Here's the way it works for, say, Postgresql:
- you rsync or zfs send the database files from machine A to machine B. You would like the database to be off during this process, which will make it consistent. The big advantage of ZFS is that you can stop PG, snapshot the filesystem, and turn PG on again immediately, then send the snapshot. Machine B is now a cold backup replica of A. Your loss potential is limited to the time between backups.
- after the previous step is completed, you arrange for machine A to send WAL files to machine B. It's well documented. You could use rsync or scp here. It happens automatically and frequently. Machine B is now a warm replica of A -- if you need to turn it on in an emergency, you will only have lost one WAL file's worth of changes.
- after that step is completed, you give machine B credentials to login to A for live replication. Machine B is now a live, very slightly delayed read-only replica of A. Anything that A processes will be updated on B as soon as it is received.

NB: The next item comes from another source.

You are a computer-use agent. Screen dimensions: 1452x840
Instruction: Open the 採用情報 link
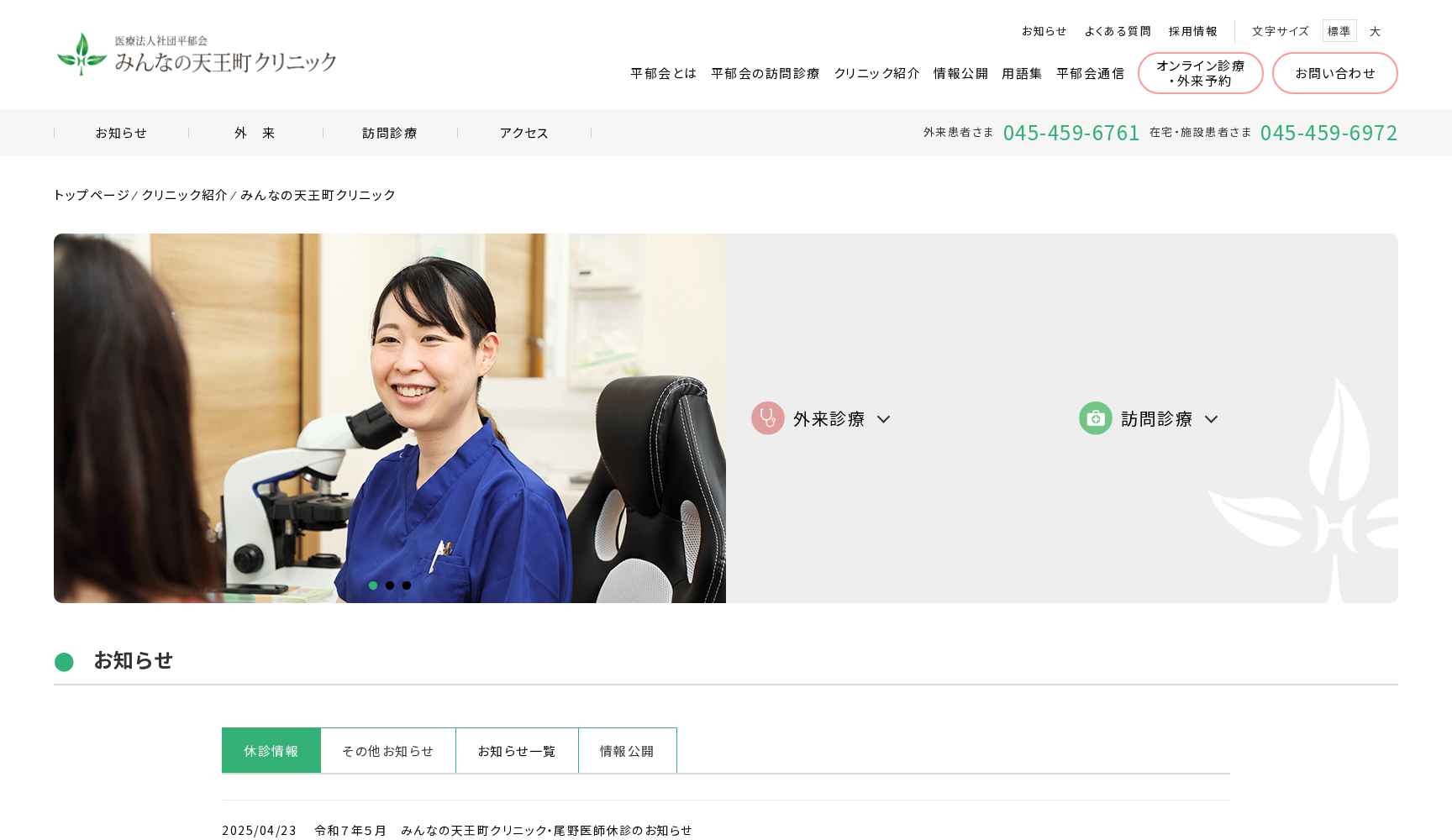1193,31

You can go further and arrange to load balance requests between read-only replicas, while sending the write requests to the primary; you can look at Citus (now open source) to add multi-primary clustering.
This isn't really a backup, it's redundancy which is good thing but not the same as a backup solution. You can't get out of a drop table production type event this way.
11 replies →
Do you even have to stop Postgres if using ZFS snapshots? ZFS snapshots are atomic, so I’d expect that to be fine. If it wasn’t fine, that would also mean Postgres couldn’t handle power failure or other sudden failures.
1 reply →
Presumably it doesn't matter if you break your DB up into smaller DBs, you still have the same amount of data to back up no matter what. However, now you also have the problem of snapshot consistency to worry about.

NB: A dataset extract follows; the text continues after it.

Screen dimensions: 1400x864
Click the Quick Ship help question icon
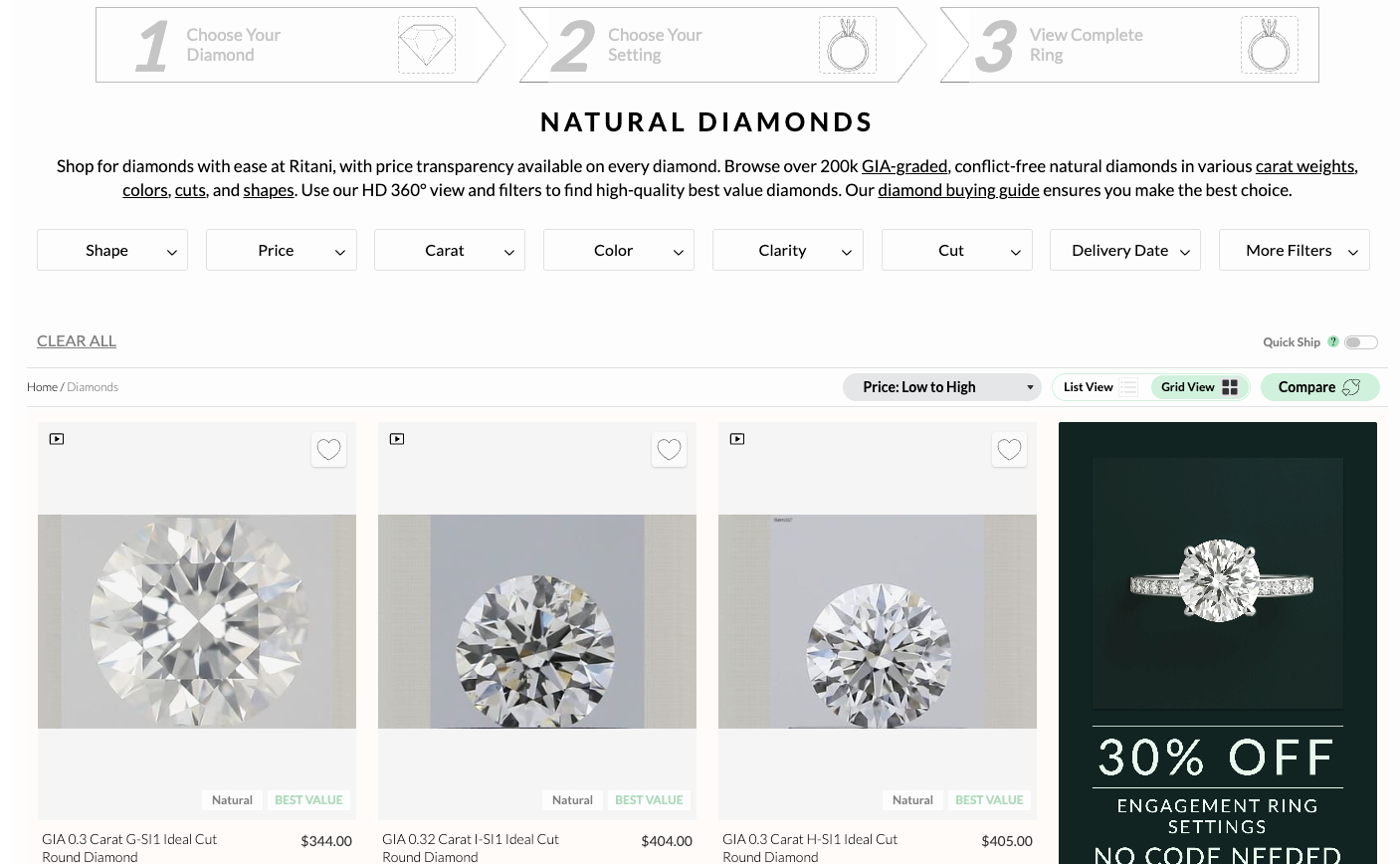(x=1333, y=341)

If you need to backup/restore just one set of tables, you can do that with a single DB server without taking the rest offline.
> you still have the same amount of data to back up no matter what
But you can restore/back up the databases in parallel.
> If you need to backup/restore just one set of tables, you can do that with a single DB server without taking the rest offline.
I'm not aware of a good way to restore just a few tables from a full db backup. At least that doesn't require copying over all the data (because the backup is stored over the network, not on a local disk). And that may be desirable to recover from say a bug corrupting or deleting a customer's data.
Try out pg_probackup. It works on database files directly. Restore is as fast as you can write on your ssd.
I've setup a pgsql server with timescaledb recently. Continuing backup based on WAL takes seconds each hour and a complete restore takes 15 minutes for almost 300 GB of data because the 1 GBit connection to the backup server is the bottleneck.
For MySQL there is xtrabackup - https://www.percona.com/software/mysql-database/percona-xtra....
On mariadb you can tell the replica to enter into a snapshotable state[1] and take a simple lvm snapshot, tell the the database it's over, backup your snapshot somewhere else and finally delete the snapshot.
1) https://mariadb.com/kb/en/storage-snapshots-and-backup-stage...
I found this approach pretty cool in that regard: https://github.com/pgbackrest/pgbackrest
Not a solution but using event sourcing would have prevented this.
What if your product simply stores a lot of data (ie a search engine) How is that weird?
That's fair - I added "are working on a specific problem which needs a more complicated setup" to my original comment as a nicer way of referring to edge cases like search engines. I still believe that 99% of applications would function perfectly fine with a single primary DB.
Depends what you mean by a database I guess. I take it to mean an RDBMS.
RDBMSs provide guarantees that web searching doesn't need. You can afford to lose a pieces of data, provide not-quite-perfect results for web stuff. It's just wrong for an RDBMS.
What if you are using the database as a system of record to index into a real search engine like Elasticsearch? For a product where you have tons of data to search from (ie text from web pages)
3 replies →
This is not typically going to be stored in an ACID-compliant RDBMS, which is where the most common scaling problem occurs. Search engines, document stores, adtech, eventing, etc. are likely going to have a different storage mechanism where consistency isn't as important.
a search engine won't need joins, but other things (ie text indexing) that can be split in a relatively easier way.